▶ **Directions**:
Reproduce the records starting at the line containing "Given: Click the TEL label box" and ending at the line containing "point(66,66)", switching "dropdown menu" to "context menu" and changing nothing else.
--- Dataset ---
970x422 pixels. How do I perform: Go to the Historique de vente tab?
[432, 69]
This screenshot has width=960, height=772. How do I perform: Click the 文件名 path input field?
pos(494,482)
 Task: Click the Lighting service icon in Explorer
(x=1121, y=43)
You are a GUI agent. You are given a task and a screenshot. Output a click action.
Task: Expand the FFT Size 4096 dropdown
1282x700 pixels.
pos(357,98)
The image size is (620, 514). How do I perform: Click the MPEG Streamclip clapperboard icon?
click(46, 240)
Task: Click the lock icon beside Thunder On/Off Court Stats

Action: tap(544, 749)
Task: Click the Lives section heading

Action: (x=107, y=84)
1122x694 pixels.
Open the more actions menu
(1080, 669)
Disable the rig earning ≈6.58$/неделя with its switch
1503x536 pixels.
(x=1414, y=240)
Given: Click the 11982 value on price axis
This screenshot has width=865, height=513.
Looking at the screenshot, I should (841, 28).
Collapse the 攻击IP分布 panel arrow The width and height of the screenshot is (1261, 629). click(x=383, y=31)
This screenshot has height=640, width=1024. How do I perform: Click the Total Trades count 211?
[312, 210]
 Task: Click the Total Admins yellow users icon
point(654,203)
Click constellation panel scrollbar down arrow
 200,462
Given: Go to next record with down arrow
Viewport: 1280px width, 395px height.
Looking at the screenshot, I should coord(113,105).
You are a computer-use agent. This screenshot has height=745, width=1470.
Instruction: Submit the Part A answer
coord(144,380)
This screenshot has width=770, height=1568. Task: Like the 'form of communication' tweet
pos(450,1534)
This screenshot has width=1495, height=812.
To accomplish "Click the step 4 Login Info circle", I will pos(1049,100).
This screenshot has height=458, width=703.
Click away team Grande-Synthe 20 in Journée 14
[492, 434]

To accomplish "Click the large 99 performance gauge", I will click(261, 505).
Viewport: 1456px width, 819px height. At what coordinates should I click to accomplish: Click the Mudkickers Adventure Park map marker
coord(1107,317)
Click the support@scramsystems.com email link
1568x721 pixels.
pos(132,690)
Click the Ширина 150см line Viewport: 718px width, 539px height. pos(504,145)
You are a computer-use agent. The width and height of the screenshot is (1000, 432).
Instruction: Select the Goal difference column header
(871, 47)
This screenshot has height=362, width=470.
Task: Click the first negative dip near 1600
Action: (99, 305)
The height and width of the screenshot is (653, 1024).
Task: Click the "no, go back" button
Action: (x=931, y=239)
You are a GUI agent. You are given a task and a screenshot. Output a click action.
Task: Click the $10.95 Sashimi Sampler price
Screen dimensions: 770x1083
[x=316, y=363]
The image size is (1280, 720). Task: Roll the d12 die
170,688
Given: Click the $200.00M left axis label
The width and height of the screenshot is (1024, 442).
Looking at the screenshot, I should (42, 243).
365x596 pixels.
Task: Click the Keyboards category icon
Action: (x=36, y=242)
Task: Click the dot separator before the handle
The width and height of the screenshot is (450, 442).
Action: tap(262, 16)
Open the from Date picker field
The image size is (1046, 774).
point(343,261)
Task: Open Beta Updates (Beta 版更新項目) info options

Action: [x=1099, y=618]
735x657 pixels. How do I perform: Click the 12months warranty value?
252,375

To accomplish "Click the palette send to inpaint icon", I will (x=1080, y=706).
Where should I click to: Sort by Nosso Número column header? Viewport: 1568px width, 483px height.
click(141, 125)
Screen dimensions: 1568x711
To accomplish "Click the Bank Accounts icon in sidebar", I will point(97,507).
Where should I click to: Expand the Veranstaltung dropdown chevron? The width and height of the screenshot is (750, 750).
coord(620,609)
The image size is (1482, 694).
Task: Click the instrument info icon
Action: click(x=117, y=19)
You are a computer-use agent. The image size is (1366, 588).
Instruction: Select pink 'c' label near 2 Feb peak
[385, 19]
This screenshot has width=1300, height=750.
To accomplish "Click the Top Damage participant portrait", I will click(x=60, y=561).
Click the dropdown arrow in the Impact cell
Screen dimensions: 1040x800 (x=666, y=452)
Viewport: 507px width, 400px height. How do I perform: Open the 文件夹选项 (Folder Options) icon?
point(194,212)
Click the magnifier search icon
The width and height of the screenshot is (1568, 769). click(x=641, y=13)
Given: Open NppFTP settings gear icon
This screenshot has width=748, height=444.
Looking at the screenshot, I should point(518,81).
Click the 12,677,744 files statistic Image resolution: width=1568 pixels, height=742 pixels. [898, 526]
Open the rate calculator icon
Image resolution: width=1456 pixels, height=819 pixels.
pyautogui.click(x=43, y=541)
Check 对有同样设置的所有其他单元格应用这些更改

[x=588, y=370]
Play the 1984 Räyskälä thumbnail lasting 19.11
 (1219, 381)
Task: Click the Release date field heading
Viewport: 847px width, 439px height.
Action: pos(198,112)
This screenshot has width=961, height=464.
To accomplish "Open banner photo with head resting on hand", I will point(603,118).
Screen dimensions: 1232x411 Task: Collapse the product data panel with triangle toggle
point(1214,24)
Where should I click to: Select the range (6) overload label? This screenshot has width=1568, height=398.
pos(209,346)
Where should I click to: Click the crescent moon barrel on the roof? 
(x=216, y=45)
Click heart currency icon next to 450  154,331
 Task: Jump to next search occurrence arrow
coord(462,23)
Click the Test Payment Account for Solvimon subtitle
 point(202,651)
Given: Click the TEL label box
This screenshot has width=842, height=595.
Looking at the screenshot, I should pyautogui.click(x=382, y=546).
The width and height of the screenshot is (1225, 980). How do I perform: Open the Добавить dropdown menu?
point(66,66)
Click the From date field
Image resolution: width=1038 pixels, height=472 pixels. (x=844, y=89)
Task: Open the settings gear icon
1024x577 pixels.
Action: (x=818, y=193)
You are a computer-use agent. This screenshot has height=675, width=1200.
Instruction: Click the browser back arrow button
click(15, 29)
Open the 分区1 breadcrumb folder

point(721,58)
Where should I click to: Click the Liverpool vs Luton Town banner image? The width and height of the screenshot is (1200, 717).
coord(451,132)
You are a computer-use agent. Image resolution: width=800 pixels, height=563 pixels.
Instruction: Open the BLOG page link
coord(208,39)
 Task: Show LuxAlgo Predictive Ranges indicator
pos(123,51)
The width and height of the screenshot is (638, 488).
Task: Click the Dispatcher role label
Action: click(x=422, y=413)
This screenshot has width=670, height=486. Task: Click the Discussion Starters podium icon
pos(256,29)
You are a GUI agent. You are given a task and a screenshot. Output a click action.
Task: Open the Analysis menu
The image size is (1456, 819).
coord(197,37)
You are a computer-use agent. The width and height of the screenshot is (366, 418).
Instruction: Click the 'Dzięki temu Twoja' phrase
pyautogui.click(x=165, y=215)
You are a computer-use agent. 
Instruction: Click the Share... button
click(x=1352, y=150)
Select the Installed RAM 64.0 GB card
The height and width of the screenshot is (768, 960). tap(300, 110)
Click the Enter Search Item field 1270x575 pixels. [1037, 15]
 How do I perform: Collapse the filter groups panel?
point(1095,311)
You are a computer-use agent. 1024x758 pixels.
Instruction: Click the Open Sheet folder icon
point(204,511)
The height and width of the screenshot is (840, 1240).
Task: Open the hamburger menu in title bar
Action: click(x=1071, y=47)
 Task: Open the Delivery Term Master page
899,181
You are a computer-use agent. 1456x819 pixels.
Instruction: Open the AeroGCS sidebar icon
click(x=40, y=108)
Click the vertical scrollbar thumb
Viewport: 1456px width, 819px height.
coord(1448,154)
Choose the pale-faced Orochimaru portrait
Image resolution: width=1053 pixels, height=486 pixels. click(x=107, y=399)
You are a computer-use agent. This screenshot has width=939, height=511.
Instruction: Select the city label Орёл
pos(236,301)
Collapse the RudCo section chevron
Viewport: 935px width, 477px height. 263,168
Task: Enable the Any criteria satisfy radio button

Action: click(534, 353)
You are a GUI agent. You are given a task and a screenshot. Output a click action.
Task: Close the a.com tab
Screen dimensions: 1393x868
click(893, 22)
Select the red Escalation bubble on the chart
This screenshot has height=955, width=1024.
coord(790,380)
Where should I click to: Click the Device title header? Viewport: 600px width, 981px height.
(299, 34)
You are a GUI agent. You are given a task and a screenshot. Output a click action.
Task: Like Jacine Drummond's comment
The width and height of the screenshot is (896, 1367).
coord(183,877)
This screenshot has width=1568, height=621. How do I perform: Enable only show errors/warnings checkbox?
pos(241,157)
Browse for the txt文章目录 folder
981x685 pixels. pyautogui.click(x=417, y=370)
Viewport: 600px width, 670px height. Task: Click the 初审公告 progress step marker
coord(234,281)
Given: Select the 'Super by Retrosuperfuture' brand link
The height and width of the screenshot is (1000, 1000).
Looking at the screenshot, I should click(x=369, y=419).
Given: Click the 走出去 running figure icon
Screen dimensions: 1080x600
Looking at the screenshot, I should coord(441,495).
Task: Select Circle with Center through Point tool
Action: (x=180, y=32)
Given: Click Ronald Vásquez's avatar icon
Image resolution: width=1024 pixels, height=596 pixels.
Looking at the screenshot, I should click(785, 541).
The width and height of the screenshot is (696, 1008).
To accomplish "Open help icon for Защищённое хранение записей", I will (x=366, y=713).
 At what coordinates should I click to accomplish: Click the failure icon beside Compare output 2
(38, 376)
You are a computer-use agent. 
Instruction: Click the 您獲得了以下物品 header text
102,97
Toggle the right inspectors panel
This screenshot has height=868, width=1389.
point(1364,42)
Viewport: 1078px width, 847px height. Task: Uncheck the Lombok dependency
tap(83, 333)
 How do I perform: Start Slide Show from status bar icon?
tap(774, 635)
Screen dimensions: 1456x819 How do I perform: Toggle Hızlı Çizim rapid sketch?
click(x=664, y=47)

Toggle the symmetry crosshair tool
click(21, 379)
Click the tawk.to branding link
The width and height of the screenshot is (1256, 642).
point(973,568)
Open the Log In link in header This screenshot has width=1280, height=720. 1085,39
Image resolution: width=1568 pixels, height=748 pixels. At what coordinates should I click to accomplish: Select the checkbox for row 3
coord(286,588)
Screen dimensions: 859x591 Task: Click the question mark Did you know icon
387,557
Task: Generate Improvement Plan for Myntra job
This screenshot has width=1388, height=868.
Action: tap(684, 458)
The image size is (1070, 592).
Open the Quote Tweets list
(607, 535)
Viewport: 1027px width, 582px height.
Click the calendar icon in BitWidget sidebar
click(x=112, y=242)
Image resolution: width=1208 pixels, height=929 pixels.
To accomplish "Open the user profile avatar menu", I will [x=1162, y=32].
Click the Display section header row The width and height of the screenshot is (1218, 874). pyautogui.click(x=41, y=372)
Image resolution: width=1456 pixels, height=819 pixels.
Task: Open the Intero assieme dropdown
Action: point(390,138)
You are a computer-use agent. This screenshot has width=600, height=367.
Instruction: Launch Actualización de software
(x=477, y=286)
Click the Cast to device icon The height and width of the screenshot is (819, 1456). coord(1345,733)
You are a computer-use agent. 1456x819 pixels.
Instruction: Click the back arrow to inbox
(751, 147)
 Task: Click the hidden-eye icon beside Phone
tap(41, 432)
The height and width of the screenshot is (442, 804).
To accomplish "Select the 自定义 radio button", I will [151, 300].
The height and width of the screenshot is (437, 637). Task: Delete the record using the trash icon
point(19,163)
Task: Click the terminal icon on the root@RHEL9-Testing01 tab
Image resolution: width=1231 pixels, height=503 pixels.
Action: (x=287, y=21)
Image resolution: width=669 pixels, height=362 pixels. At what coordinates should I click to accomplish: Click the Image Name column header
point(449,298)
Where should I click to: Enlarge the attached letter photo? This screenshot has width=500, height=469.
---
▶ **Final result**:
Given: Click the TEL label box
This screenshot has width=842, height=595.
Looking at the screenshot, I should pyautogui.click(x=382, y=546).
The width and height of the screenshot is (1225, 980). How do I perform: Open the Добавить context menu?
point(66,66)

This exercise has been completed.